RESEARCHER IN THE SPOTLIGHT
For this issue of ‘Researcher in the spotlight’, we speak with Arbindra Khadka, who successfully ascended Everest in early May 2022. He and a team of scientists installed an automatic weather station (AWS) at Bishop’s Rock (8,810 masl), close to the summit.
For this issue of ‘Researcher in the spotlight’, we speak with Arbindra Khadka, who successfully ascended Everest in early May 2022. He and a team of scientists installed an automatic weather station (AWS) at Bishop’s Rock (8,810 masl), close to the summit. The expedition – supported by highly skilled mountain guides – was part of the National Geographic #returntoeverest expedition, following the 2019 Perpetual Planet Everest Expedition which installed an AWS at the South Col (7,945 masl).
Arbindra Khadka is a PhD scholar at the French National Research Institute for Sustainable Development (IRD). He divides his time between France and Nepal as a visiting PhD scholar at ICIMOD and was formally employed at ICIMOD as a Cryosphere Analyst. His PhD is on glacier mass balance and its sensitivity to different meteorological variables, focusing on Mera Glacier, where he has worked extensively.
Can you tell us briefly about the AWS installed close to the summit of Everest?
We installed that AWS in the early hours of 9 May 2022. At 8,810 masl, it is the highest weather station and is located on the south side of Everest.
It took three hours for a team of 15 people, including our mountain guides and porters, to install the station while battling extreme weather conditions.
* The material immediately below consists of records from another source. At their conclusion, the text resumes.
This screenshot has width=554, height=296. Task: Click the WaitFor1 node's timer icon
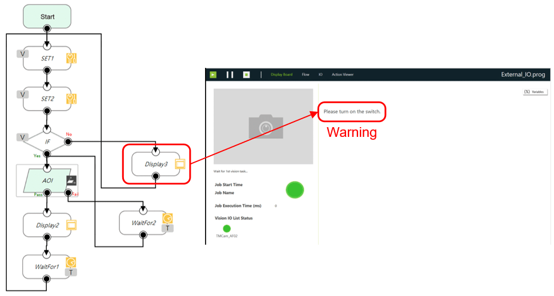click(71, 262)
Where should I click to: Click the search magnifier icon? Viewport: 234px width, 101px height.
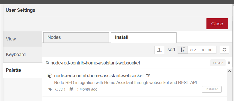(47, 63)

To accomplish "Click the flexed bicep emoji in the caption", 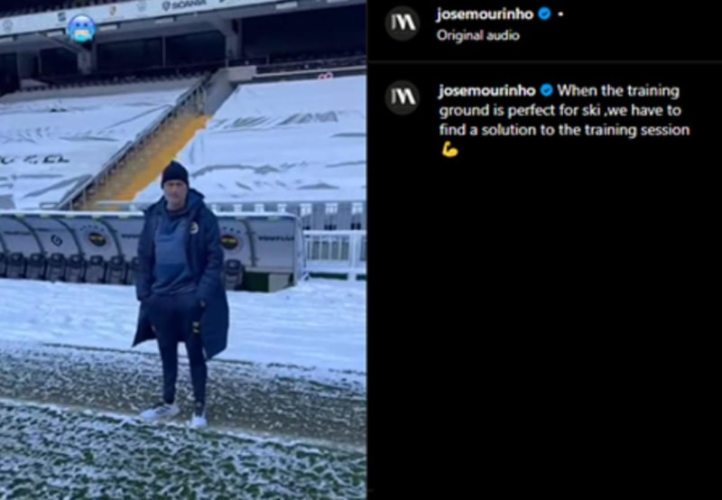I will coord(449,150).
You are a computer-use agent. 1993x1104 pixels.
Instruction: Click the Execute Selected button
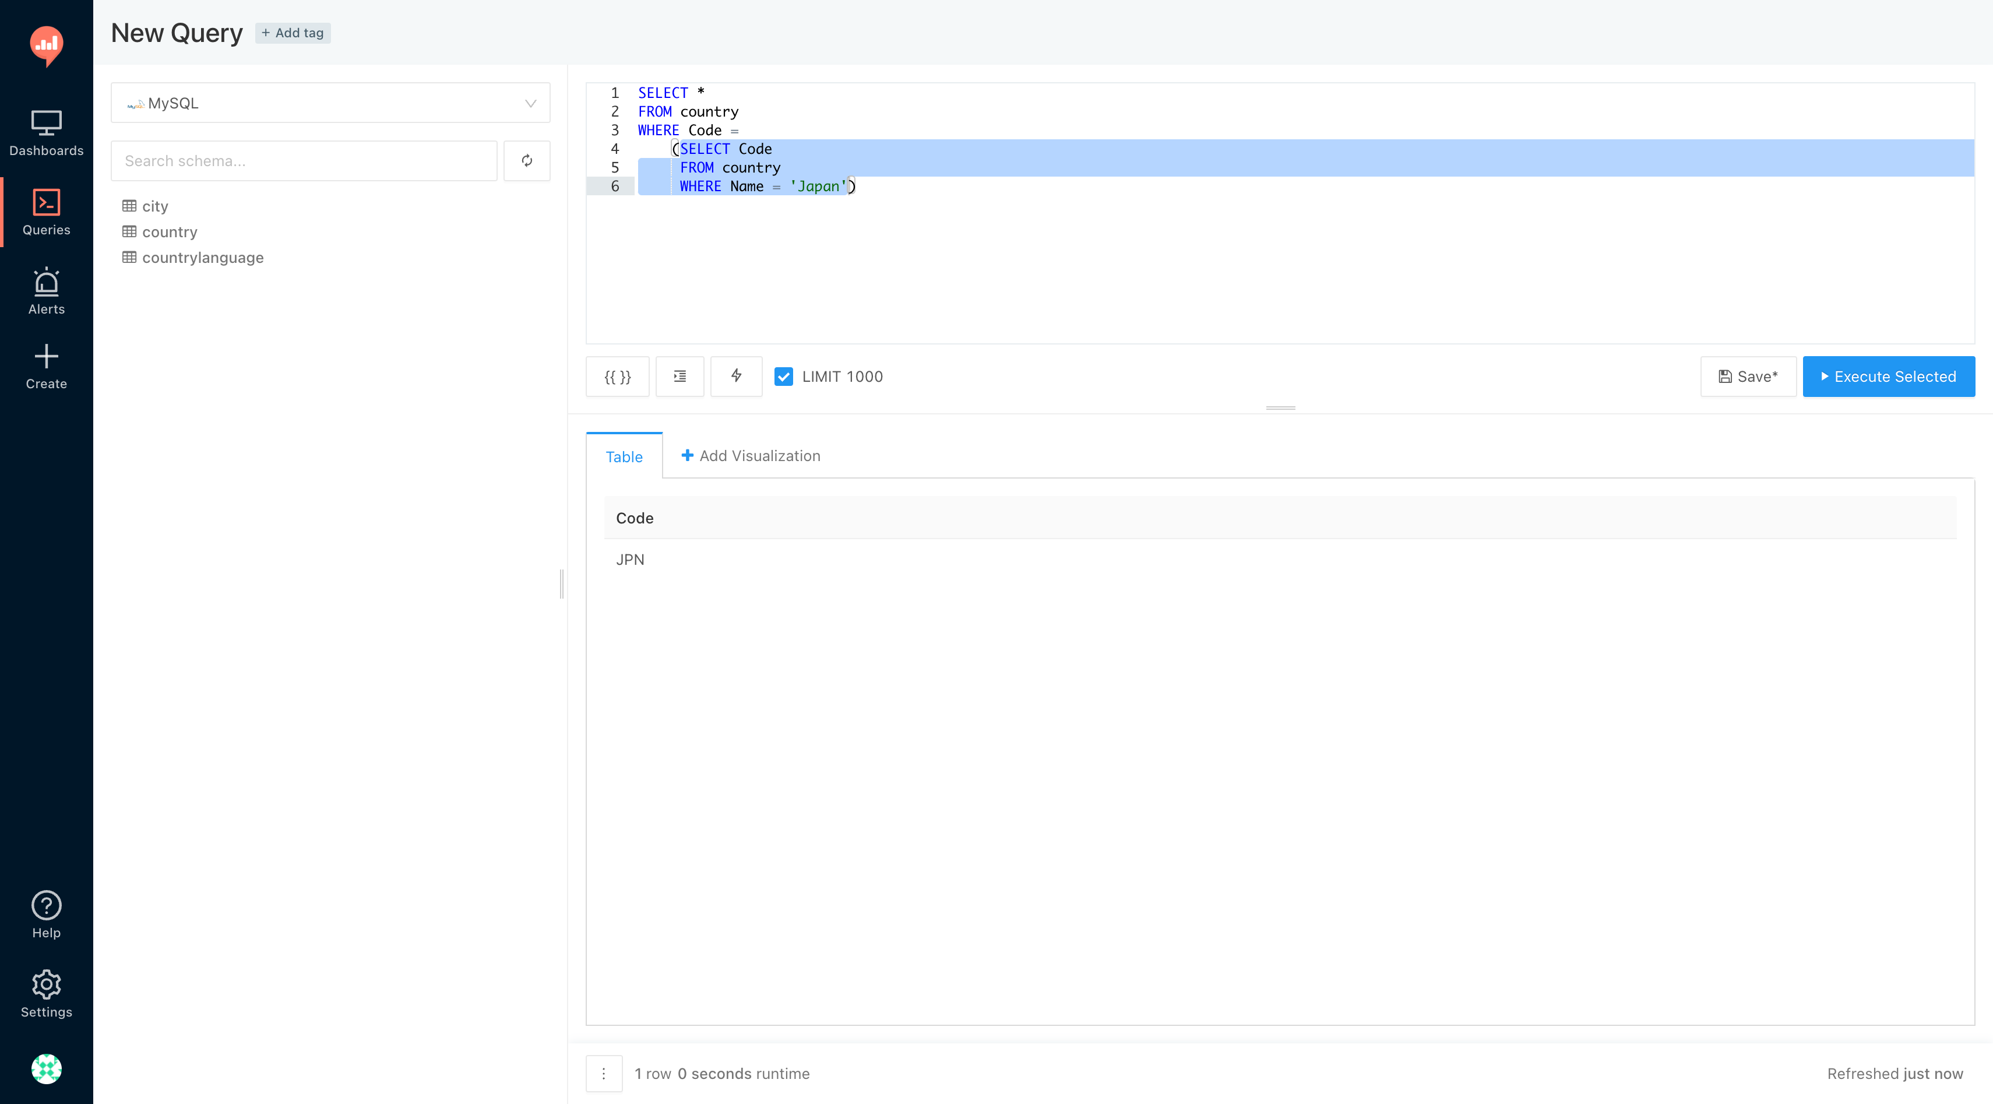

Later in the evening, on the same day, we replaced the station at the South Col, which was installed during the 2019 expedition.
This work is an outcome of a collaboration among National Geographic Society; Rolex; and Nepal’s Central Department of Hydrology Meteorology, Tribhuvan University, and Department of Hydrology and Meteorology.
What does installing an AWS at such a high elevation involve? What kind of data does it collect? How long do you think the station will function?
We were working within the tropopause! Working at such a high elevation where normal breathing itself can be difficult requires both mental commitment and physical strength. However, science is always exciting, and the work we undertook to collect data through the AWS was something that had never been done before.
The weather stations collect near real-time data on air temperature, relative humidity, wind speed, pressure, and radiations, which are then transmitted to the NatGeo website by satellite. These data are useful for both mountaineering and research communities.
Currently, the Bishop Rock AWS is down, possibly because the battery has drained. However, the South Col AWS is operational, and with maintenance, I expect this will continue functioning for many years.
Why is it necessary to get data from such a high altitude? Wouldn’t AWSs installed at lower elevations provide similar information/data, in addition to being much easier to install and maintain?
There are no ground-based data to understand what is happening in the tropopause because most of the surface of the earth is much lower than the tropopause. The characteristics of the atmosphere differ with altitude; data from lower elevations cannot predict conditions in higher elevations.
Having such data from the world’s highest peak will help us better understand the weather around Everest over 8,000 masl, and the impact of climate change on high-altitude regions. Such data will also contribute to improving climbing safety and saving lives. The increased mortality rate above 8,000 masl is mainly due to the extreme and unpredictable weather.
How will the data collected inform research and help improve understanding of changes happening in the Everest region?
To understand the gravity of what is going on at these elevations, we need data from the same elevations. This helps us accurately forecast the fate of water resources. Research papers based on the data from the South Col station showed the rapid thinning of ice even at the highest glacier in the world, where the temperature is always freezing. We need to increase our efforts to understand what is happening to glaciers in the Himalaya, including the almost inaccessible ones such as on the Everest summit.
What was your motivation to join this scientific team and to summit Everest?
Glaciologists around the world study glacial behaviour to help policymakers and decision-makers manage and protect water resources. I was thrilled to be able to accompany the National Geographic team as they embarked on their second leg of the ambitious quest to install an AWS at the world’s highest peak. There are no classrooms like the summit of Everest and this opportunity to learn from scientists Baker Perry and Tom Mathews, who are the best in the field, will not come by every day.
What changes in the cryosphere did you observe as you made your way up to the summit from base camp?
It was an honour to be one of the few researchers from Nepal to reach the Everest summit – not as an adventurer but to do scientific work. As a cryosphere researcher, I could not help but be shocked by the visible impacts of climate change even at 6,500 masl. Our glaciers are melting rapidly, and this saddens and worries me. Seasoned climbers share that glacier melt at 6,500 masl and higher have been visible for quite some time.
How has this expedition raised your ambitions for your future research and career?
This was an invaluable experience; I am among few researchers from Nepal or from the region to successfully ascend Everest for scientific work. This experience has motivated me to continue my research on high-altitude science and cover different glaciers in the future. I find it inspiring to see how the outcomes of our hard work influence policy and change the lives of communities for better. I hope to continue spreading the plight of climate change in Nepal and the region to the international community though my work.